Why the Virus Needs Re-branding
‘How ARE you?’ is a question I’m beginning to dread. Pre-Corona days I’d answer with a simple ‘Not bad’, (British speak for EXCELLENT) or ‘Good, good’ (British for NOT DOING WELL leave me alone). Now I respond with a timid, ‘All good, good’, which I hope translates to, ‘I’m virus free and still have toilet paper’.
Under the circumstances, it would be callous for me to answer truthfully. How am I doing? How do you think I’m doing?! TERRIBLE! All my gigs have been cancelled, I have no income and ‘family time’ is beginning to feel like I’m doing time!
I’m not a negative person but if you ask me, ‘Is the glass have half-full or half-empty?’ I’ll answer, ‘Is the glass clean?’
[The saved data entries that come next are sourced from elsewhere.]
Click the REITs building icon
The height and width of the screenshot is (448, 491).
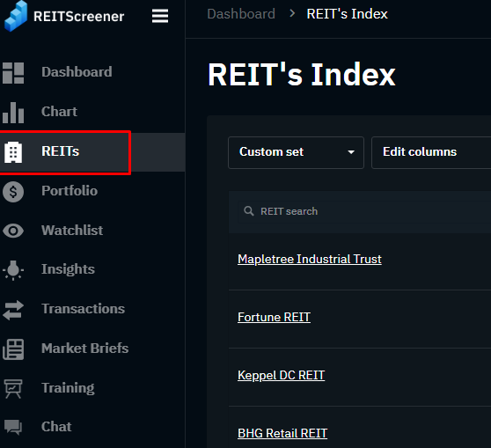tap(13, 152)
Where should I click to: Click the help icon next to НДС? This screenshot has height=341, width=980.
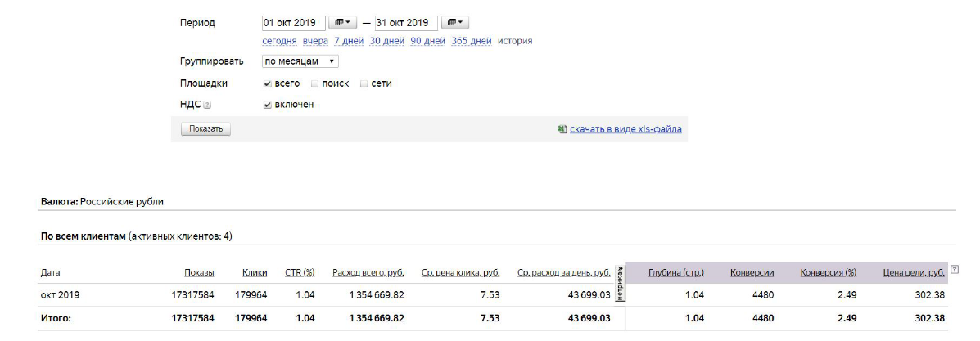click(x=207, y=105)
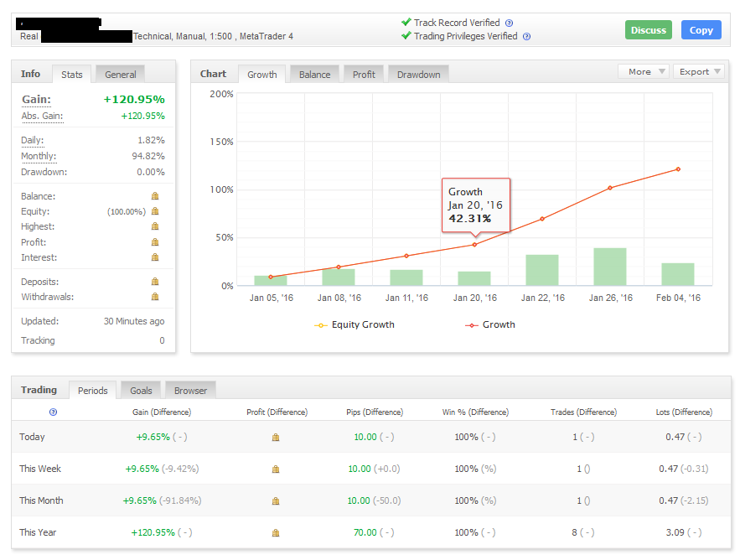
Task: Click help icon beside Trading Privileges Verified
Action: [527, 37]
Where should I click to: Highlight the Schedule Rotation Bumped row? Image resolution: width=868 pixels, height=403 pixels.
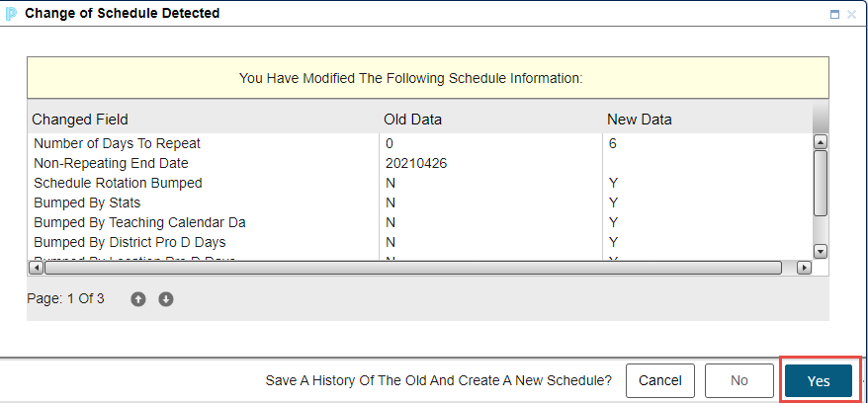click(118, 183)
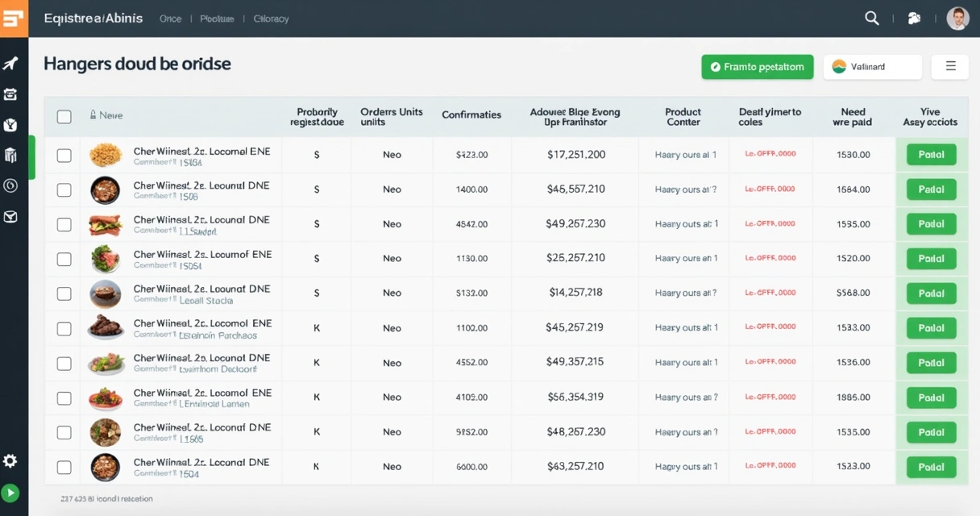
Task: Click the orange app logo icon
Action: point(14,19)
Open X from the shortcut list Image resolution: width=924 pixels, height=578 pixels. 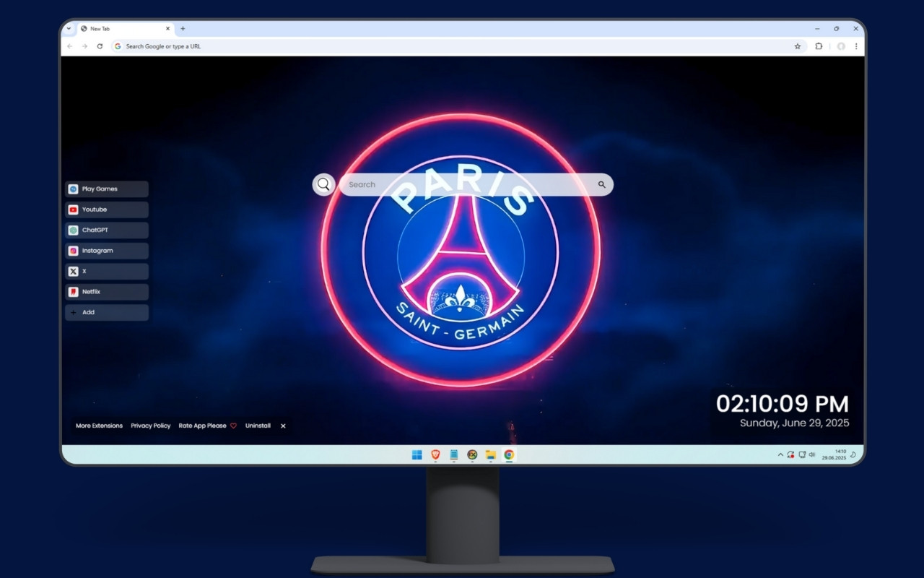84,271
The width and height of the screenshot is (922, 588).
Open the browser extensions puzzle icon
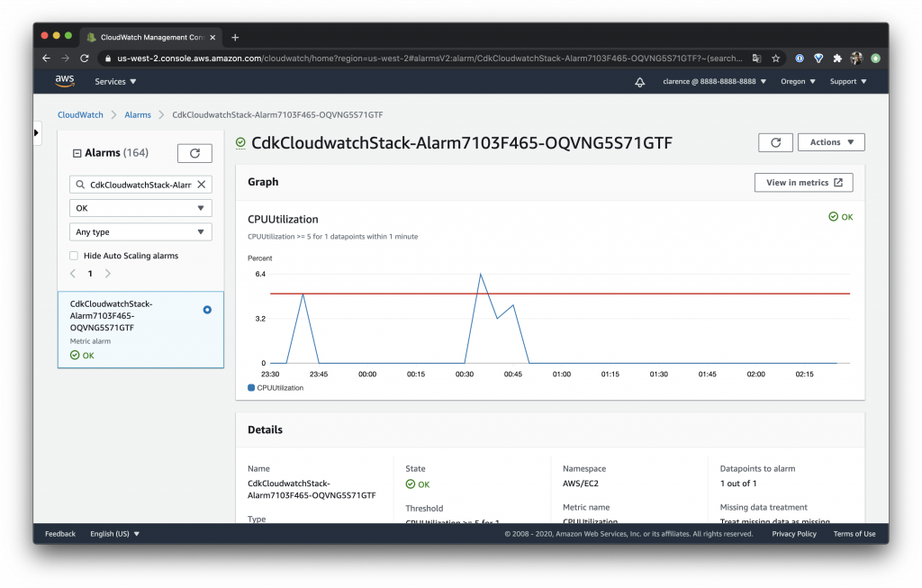point(836,59)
What makes matters worse is that we’re surrounded by what I call the ‘Happiness Brigade’. People who insist we look at the bright side of things and take the opportunity to better ourselves. They’re all over social media, ‘I want to learn Chinese, I want to learn Russian, I want to learn Nuclear Science!’
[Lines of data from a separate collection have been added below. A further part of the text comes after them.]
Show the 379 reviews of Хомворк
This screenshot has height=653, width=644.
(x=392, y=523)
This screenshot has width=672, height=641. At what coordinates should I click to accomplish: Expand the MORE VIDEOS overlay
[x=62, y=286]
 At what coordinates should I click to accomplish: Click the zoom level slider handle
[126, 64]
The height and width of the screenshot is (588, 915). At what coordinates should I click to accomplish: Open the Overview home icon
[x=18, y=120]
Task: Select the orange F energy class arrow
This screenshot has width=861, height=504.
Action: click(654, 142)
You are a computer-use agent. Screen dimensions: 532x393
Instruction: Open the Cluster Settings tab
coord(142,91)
Me? I just want to stay alive.
Don’t get me wrong, I realize some positive things have come out of the lock down. For example, McDonald’s closed shop to prevent deaths from Corona. And inadvertently from heart disease, obesity, cholesterol and diabetes.
Then there’s Easy Jet, that will be leaving the middle plane seats empty. What they failed to mention was that middle seat passengers will now travel in the overhead compartment.
Let’s not forget property sales have gone down by 70%! Now a tiny studio in London will only cost £8 million! What a bargain!
Best news? They found a massive cocaine haul smuggled in face masks. It makes perfect sense! Face masks to prevent CORONA fever, cocaine to prevent cabin fever. Brought to you by the ‘Cartel that Cares’.
Having said that, there’s still a lot of nasty stuff happening out there, which I won’t go into because it makes the Exorcist look like a Disney movie. Even more distressing, experts predict the lockdown could last six months. Six months? I can’t live with myself for the next six minutes. Let alone putting up with my partner, who in fairness is sleeping in the shed because he can’t stand me either.
It doesn’t help that people are breaking the two-meter rule, which many put down to the use of the metric system which is relatively new (1965). I suspect it has more to do with the pandemic’s ‘branding’, which was done by amateurs who had no idea of how to get a message across quickly and effectively.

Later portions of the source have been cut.